Les vibrants Festival Les Bellilo’Scènes Loches

Rattrapage d’Avignon!
Un spectacle que je n’avais pas vu voir au festival d’Avignon, l’occasion idéale d’aller découvrir le jeune festival de théâtre des Bellilo’scènes (à Beaulieu les Loches et Loches) .

Une belle programmation cette année avec comme fil conducteur le théâtre et Cyrano, bravo à l’équipe organisatrice !
Bravo aussi pour l’accueil des spectateurs, un buffet très sympathique après la représentation où l’on peut discuter avec les comédiens, autour de délicieux produits régionaux, entre fromages, douceurs sucrées et plaisirs salés, un moment très agréable!
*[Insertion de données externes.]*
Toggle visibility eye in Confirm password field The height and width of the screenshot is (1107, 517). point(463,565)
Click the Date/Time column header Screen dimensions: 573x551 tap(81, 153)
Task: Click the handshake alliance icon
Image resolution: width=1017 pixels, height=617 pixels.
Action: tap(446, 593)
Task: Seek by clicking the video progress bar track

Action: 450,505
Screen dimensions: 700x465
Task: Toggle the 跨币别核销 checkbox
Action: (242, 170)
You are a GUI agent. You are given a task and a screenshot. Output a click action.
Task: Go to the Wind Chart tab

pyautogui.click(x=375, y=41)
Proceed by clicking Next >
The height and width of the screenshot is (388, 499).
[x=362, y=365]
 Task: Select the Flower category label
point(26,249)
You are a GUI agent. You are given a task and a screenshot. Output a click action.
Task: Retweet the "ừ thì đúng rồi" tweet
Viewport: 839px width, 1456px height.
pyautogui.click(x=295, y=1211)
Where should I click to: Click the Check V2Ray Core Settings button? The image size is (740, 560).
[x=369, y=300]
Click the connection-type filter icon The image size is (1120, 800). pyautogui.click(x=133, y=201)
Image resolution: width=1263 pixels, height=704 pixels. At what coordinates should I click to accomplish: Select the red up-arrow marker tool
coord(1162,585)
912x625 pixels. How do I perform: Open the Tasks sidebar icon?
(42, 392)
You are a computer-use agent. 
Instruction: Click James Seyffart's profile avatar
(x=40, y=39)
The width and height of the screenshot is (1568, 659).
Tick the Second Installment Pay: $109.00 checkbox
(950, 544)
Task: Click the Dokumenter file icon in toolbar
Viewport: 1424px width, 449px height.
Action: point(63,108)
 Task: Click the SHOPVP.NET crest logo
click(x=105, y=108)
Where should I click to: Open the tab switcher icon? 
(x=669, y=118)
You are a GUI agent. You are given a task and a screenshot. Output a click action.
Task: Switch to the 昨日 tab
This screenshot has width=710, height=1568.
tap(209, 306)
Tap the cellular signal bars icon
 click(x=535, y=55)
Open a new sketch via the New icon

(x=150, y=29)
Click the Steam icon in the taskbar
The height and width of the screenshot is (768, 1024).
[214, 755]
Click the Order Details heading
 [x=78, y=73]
Les vibrants Festival Les Bellilo'Scènes Loches theatre

Si je n’avais pas vu Les Vibrants à Avignon, j’y avais en revanche vu de la même auteure

La main de Leïla de Aïda Asgharzadeh et Kamel Isker / Régis Vallée

La main de Leïla de Aïda Asgharzadeh et Kamel Isker / Régis Vallée #off16

que j’avais apprécié.

Place donc aux Vibrants!

D’Aïda Asgharzadeh
Mise en scène Quentin Defalt
Avec Aïda Asgharzadeh , Benjamin Brenière, Matthieu Hornuss et Amélie Manet

1914. Eugène, aussi beau qu’insolent, part pour le front comme engagé volontaire. Affecté à Verdun en 1916, il est blessé lors des combats par un éclat d’obus. Il y laisse la moitié de son visage. Comment continuer à vivre lorsque le miroir nous donne à voir les restes de ce qui a été et ne sera plus ?

Mon petit mot

Le Vibrants… le titre est bien trouvé, et nous allons vibrer avec eux pendant 1 heure trente!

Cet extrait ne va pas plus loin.